Select Page

Tonnenweise Kristalle haben Haslitaler Strahler vor 150 Jahren aus einer Kluft beim Tiefengletscher im Kanton Uri geholt.

Die grössten bekannten Klüfte der Schweizer Alpen liegen auf einer ziemlich geraden Linie. Sie verläuft von Südwesten nach Nordosten: Tiefengletscher, Planggenstock, Sandbalm, Pfaffensprung. In diesem Gebiet dominiert der Aaregranit des Aarmassivs. Er ist bekannt für grosse Klüfte – handfeste geologische Gründe also erklären die Linie und die Anziehungskraft der Region für Strahlerinnen und Strahler.

Die grosse Kluft, aus der die Berner Oberländer im Sommer 1868 tonnenweise Kristalle aus dem Berg geholt haben, ist heute unter Schutz gestellt – man spricht von der «Berner Kluft» oder den «Berner Klüften». Unweit dieser historischen Fundstelle sollen Strahler eine neue Kluft geöffnet haben. Ist sie gleich ergiebig wie die alte? Die nächsten Monate oder Jahre werden es zeigen.

Ein Zufallsfund

Peter Sulzer, Bergführer und Strahler aus Guttannen im Haslital, stiess 1867 eher zufällig auf die Kluft. Er hatte, zusammen mit seinem Sohn Andreas, zwei Berner Alpinisten und Forscher von der Trifthütte über den Rhonestock zum Tiefengletscher und zur Furka geführt. Bei einer Pause auf dem Gletscher, so die Berichte, sah Peter Sulzer ein Quarzband am Gletschhorn, rund 30 Meter über dem Eis. Zwei Wochen später – es ging auf den Winter zu – erkundeten Vater und Sohn das Band in der Felswand genauer und fanden erste Kristalle.

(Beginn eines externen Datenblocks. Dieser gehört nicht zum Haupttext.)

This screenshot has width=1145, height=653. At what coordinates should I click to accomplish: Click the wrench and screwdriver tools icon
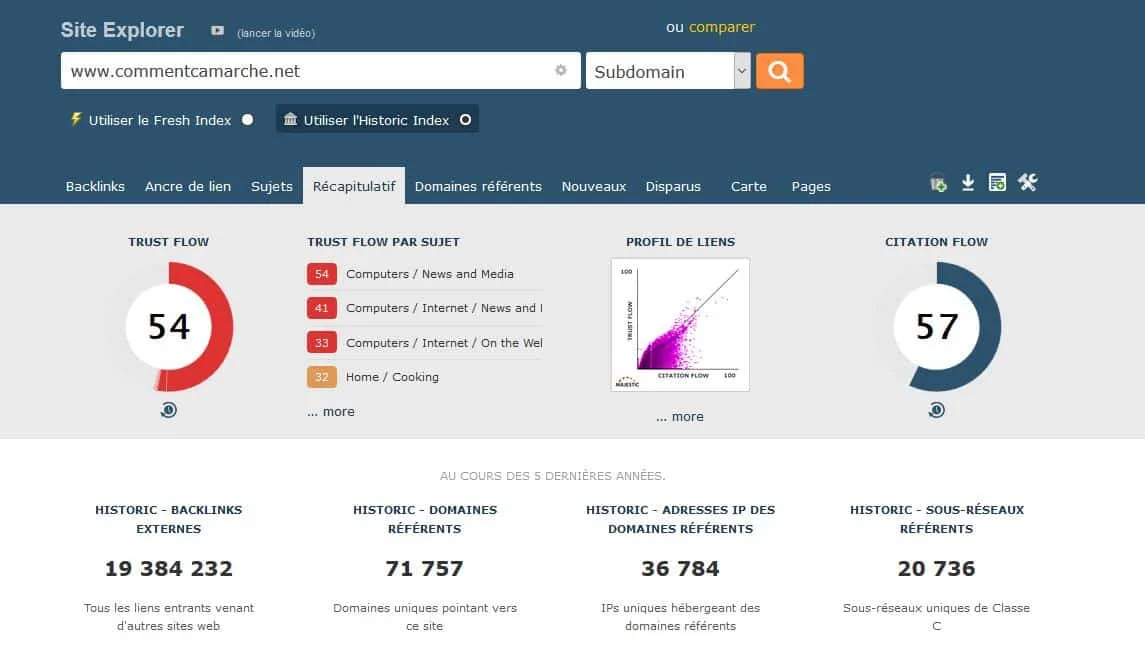click(x=1027, y=182)
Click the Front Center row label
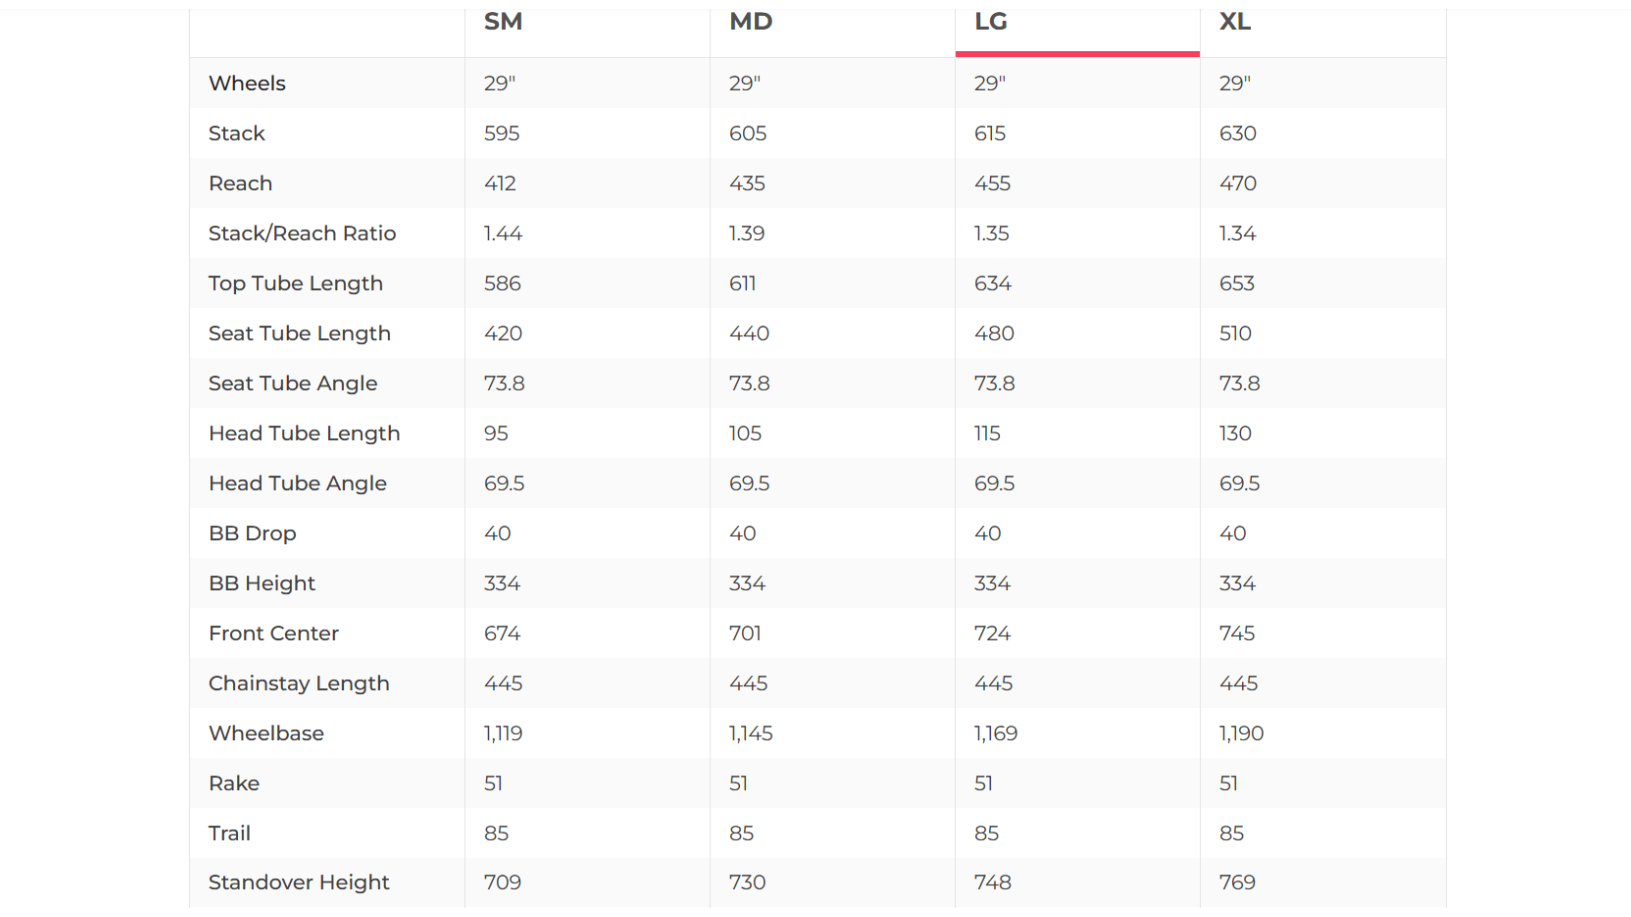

1868 war dann das Jahr, das in die Geschichtsbücher einging und die Guttanner Strahler besonders glücklich machte. Das kam so. Andreas Sulzer zog mit ein paar Kollegen los, sie erkletterten die Wand und machten bei dem Quarzband erst nur kleine Funde, bargen dann aber einen 7,5 Kilogramm schweren Rauchquarz. Im August sprengten sie ein Loch, das den Zugang zu einem grossen Hohlraum eröffnete. Die Kluft war schliesslich sechs Meter lang, vier Meter breit und bis zu zwei Meter hoch. Sie fanden darin sehr dunkle Rauchquarze, sogenannte Morione, die damals wie heute besonders gesucht sind. Zudem gab es fast nur grosse Stücke. Einzelne Spitzen waren bis zu 150 Kilo schwer und über einen Meter lang.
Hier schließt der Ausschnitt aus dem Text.